Z przepisu powstają dwie, całkiem spore chałki.

Składniki:

30g świeżych drożdży
400ml letniej wody
60g cukru trzcinowego
1 łyżka soli
850 + 150g mąki pszennej
3 jajka, rozbełtane 
100g rozpuszczonego i wystudzonego masła

Dodatkowo:
1 jajko rozmieszane z wodą, do posmarowania
Garść maku do posypania

Drożdże rozkruszamy i umieszczamy w misce, zalewamy wodą i mieszamy, aż drożdże się rozpuszczą. Następnie dodajemy 850g mąki pszennej, cukier i sól. Wszystko mieszamy i dodajemy jajka i masło. Wyrabiamy ciasto i powoli dodajemy pozostałe 150g mąki. Nie musimy dodawać całej, dodajemy ją w miarę potrzeby, tak aby ciasto było dosyć luźne, niezbyt klejące, ale nie zbite.
Wyrabiamy ciasto przez mniej więcej 10 minut, następnie formujemy z niego kulę, wkładamy do miski, przykrywamy ściereczką i pozostawiamy do wyrośnięcia, na 2 godziny. Podczas wyrastania dwukrotnie odgazowujemy ciasto, wbijajac w nie pięść. (Na tym etapie, przed wyrośnięciem, umieściłam ciasto w lodówce na całą noc, gdzie powoli wyrosło. Odgazowałam je tylko raz, tuż przed pójściem spać).  
Następnie ciasto dzielimy na dwie części (jeśli wyrastało w lodówce, najpierw powinno postać w temperaturze pokojowej przez mniej więcej pół godziny). Każdą część dzielimy na 3, 4 lub 6 części, a z nich formujemy wałki, z których zaplatamy chałki (z trzech części będzie nam najłatwiej). 
Chałki przekładamy na dużą formę, wysmarowaną masłem lub olejem i odstawiamy do wyrośnięcia na 30-40 minut.

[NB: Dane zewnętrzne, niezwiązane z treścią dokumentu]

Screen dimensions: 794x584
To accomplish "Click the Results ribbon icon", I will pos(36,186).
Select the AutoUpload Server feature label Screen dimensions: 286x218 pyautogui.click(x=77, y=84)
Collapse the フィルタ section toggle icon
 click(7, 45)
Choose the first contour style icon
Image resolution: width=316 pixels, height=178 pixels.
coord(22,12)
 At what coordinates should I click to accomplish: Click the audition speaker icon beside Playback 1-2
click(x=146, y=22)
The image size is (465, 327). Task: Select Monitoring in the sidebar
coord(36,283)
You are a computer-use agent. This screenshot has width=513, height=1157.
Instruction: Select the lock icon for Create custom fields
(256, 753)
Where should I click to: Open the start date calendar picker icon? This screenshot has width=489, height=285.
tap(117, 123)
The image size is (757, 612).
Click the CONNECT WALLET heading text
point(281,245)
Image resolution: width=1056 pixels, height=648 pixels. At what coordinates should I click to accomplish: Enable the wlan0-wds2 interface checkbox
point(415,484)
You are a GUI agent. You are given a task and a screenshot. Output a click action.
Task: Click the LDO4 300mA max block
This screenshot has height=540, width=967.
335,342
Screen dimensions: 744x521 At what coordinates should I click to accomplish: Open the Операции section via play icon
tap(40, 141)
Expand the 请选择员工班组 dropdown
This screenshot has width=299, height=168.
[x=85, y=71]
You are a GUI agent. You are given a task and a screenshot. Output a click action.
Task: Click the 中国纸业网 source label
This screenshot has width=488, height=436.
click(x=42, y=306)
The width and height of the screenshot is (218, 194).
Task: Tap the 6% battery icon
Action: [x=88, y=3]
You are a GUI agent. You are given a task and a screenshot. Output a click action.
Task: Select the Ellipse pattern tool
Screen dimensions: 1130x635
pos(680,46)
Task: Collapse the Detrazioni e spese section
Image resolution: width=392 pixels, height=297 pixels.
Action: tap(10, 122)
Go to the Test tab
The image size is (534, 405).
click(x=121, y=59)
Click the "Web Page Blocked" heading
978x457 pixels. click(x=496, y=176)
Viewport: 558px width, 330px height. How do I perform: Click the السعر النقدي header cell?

Piekarnik nagrzewamy do 180 stopni Celsjusza. Wyrośnięte chałki smarujemy jajkiem roztrzepanym z wodą i posypujemy makiem. Następnie wkładamy je do nagrzanego piekarnika i pieczemy przez 30-40 minut. Możemy sprawdzić patyczkiem, czy są wypieczone w środku. 

Podajemy ostudzone, najlepiej smakują z masłem albo miodem! 

Smacznego!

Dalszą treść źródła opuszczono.